Wings, cheese and cracker platters, chips and dip, meatballs, pizza
Aunt Mary's mystery chili, leftovers, anything with eggs, veggies, dishes with odd smells
Shai Gilgeous-Alexander, Kentucky Wildcats (Shay Gill-juss Alexander)
Rawle Alkins, Arizona Wildcats (Raleigh All-kinds)
Jo Lual-Acuil, Baylor Bears (Jo loo-ahl ah-chu-ill)
Keita Bates-Diop, Ohio State Buckeyes(Kay-tah Bates Dee-opp)
Javin DeLaurier, Duke Blue Devils (Duh-laury-eh)
Donte DiVincenzo, Villanova Wildcats (Dee-vin-chen-zo)
Tonny Trocha-Morelos, Texas A&M Aggies (Tro-sha Mor-ay-los)
Anas Mahmoud, Louisville Cardinals (AH-nahs mah-mood)
Dakota Mathias, Purdue Boilermakers (Muh-thigh-us)
Your next coach (one of these candidates could fill the vacancy at your favorite school)
Chris Mack, Xavier Musketeers
He's set to lead Xavier to a No. 1 seed just days after guiding the Musketeers to the outright Big East title. We all know Mack loves Xavier and the community that has supported him since the school hired him in 2009. But some program with deep pockets will soon show up to his house with a lucrative offer he might not be able to reject.
Gregg Marshall, Wichita State Shockers
He'll lose five seniors and his starting point guard after the season. He has rejected offers in the past. But this feels like an opportune time for Marshall to weigh his options.
John Becker, Vermont Catamounts
He could lead Vermont to its second consecutive America East tournament title and NCAA tournament appearance this week. The 49-year-old has constructed a top-50 offense in 2017-18. Imagine what he would do with a high-major talent pool.
Steve Forbes, East Tennessee State Buccaneers
Yes, he just signed an extension that raised his base pay to $400,000 per year and his buyout to $500,000. But let's be honest. Big-time boosters for major programs have that cash in their socks. Teams will pursue Forbes, who led his team to the Southern Conference title game.
Porter Moser, Loyola-Chicago Ramblers
In his first year at Loyola-Chicago (2011-12), Moser's squad won seven games. This year, his team has only five losses to accompany a Missouri Valley Conference tournament title and the squad's first trip to the NCAA tournament in more than 30 years. Yep, he'll get a few calls this offseason.
Instant basketball genius (Want to sound like an expert? Just say this around your basketball-expert friends)
"It's worth discussing. Marvin Bagley III, the ACC's player of the year, is Duke's best player. But Wendell Carter Jr. might be its most valuable player, especially on defense. When he's in the game, Duke allows just 0.94 points per possession, better than the 0.98 PPP the Blue Devils allow with Bagley on the floor. When they're on the floor together, however, teams make just 42.5 percent of their shots inside the arc. Duke is lucky to have both stars in the paint."

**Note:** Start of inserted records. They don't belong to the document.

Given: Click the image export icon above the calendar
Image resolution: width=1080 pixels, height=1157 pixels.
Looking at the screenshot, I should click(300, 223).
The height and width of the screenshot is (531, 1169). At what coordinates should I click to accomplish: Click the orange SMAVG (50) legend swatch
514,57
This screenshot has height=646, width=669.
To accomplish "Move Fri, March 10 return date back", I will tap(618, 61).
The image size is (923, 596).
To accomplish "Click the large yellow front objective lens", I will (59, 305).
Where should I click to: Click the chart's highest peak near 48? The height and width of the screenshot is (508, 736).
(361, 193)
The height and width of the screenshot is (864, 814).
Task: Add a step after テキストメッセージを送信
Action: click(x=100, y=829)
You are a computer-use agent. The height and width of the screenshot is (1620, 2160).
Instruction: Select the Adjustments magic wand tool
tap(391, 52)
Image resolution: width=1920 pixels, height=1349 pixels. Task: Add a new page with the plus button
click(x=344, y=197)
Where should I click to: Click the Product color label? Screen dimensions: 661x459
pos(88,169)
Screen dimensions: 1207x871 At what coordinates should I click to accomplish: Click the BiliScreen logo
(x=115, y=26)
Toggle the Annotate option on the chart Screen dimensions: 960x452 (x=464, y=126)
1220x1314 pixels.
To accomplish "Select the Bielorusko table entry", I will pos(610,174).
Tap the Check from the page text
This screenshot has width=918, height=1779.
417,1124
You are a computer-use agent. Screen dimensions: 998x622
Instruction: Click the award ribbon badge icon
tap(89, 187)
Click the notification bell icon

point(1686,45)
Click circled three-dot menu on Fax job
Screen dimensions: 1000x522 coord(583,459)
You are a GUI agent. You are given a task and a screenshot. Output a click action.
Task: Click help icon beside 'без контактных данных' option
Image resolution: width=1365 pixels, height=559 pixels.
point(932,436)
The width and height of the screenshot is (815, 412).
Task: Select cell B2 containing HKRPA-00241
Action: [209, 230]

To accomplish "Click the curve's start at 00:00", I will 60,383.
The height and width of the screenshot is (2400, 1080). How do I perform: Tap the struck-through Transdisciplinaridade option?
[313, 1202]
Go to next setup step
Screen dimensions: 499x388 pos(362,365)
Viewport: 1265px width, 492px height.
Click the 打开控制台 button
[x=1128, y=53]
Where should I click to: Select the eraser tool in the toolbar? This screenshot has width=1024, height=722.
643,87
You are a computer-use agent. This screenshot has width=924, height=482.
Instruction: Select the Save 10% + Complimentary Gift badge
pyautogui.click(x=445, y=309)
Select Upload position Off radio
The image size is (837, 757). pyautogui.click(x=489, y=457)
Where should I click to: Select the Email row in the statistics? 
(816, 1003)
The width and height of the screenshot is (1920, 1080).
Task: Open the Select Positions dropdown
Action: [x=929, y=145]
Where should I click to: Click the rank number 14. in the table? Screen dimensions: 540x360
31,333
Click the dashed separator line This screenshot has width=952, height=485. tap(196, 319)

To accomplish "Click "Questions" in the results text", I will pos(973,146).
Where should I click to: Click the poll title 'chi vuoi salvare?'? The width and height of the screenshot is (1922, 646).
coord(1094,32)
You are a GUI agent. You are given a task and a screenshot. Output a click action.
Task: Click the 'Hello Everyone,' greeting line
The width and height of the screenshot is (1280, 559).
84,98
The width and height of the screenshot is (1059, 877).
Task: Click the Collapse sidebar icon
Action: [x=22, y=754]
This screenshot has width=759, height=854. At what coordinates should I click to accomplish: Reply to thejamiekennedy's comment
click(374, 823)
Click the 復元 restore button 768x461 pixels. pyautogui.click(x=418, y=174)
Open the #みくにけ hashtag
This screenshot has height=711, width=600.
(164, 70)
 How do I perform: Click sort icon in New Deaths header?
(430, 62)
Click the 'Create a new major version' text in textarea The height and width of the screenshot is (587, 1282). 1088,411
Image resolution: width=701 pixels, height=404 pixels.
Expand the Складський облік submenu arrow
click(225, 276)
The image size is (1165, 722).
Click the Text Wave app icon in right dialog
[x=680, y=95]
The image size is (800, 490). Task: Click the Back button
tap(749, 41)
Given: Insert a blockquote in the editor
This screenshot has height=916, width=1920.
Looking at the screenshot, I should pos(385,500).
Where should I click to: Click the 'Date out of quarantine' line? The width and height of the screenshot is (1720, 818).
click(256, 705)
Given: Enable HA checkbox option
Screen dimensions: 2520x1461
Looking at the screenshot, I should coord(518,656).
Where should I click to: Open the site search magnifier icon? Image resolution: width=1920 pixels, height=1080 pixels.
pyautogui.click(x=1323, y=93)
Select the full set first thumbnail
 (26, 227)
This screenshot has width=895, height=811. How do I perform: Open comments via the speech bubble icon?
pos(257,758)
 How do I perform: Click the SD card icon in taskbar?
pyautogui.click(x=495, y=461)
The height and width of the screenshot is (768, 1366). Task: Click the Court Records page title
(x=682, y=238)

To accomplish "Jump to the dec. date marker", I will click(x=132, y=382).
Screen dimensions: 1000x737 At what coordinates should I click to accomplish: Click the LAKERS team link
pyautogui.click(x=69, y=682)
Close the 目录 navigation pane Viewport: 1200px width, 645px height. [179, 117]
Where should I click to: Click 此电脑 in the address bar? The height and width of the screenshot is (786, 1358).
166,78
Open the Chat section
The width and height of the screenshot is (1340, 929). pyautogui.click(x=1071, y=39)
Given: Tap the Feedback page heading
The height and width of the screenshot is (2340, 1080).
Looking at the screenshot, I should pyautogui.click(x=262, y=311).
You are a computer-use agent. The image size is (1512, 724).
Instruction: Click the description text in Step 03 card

"The selection committee hasn't abandoned the RPI. In some ways, the RPI matters more than ever. This season, a top-30 win at home, a top-50 win at a neutral site and a top-75 victory on the road all count as Quadrant I wins. In past years, the committee put all top-50 wins, regardless of location, in that category."
"No way. You shouldn't play zone against Kansas. The team has made 52.5 percent of its shots against zone, one of the top marks in America."
"The refs? Maybe you don't understand the rule. Per the NCAA rulebook, 'A secondary defender cannot establish initial legal guarding position in the restricted area for the purposes of drawing an offensive foul on a player who is in control of the ball (i.e., dribbling or shooting) or who has released the ball for a pass or try for goal.' That was the right call."
"How good is this Virginia defense? Well, it's significantly better than the defense Kansas had when it won the national title in 2008, according to the advanced stats."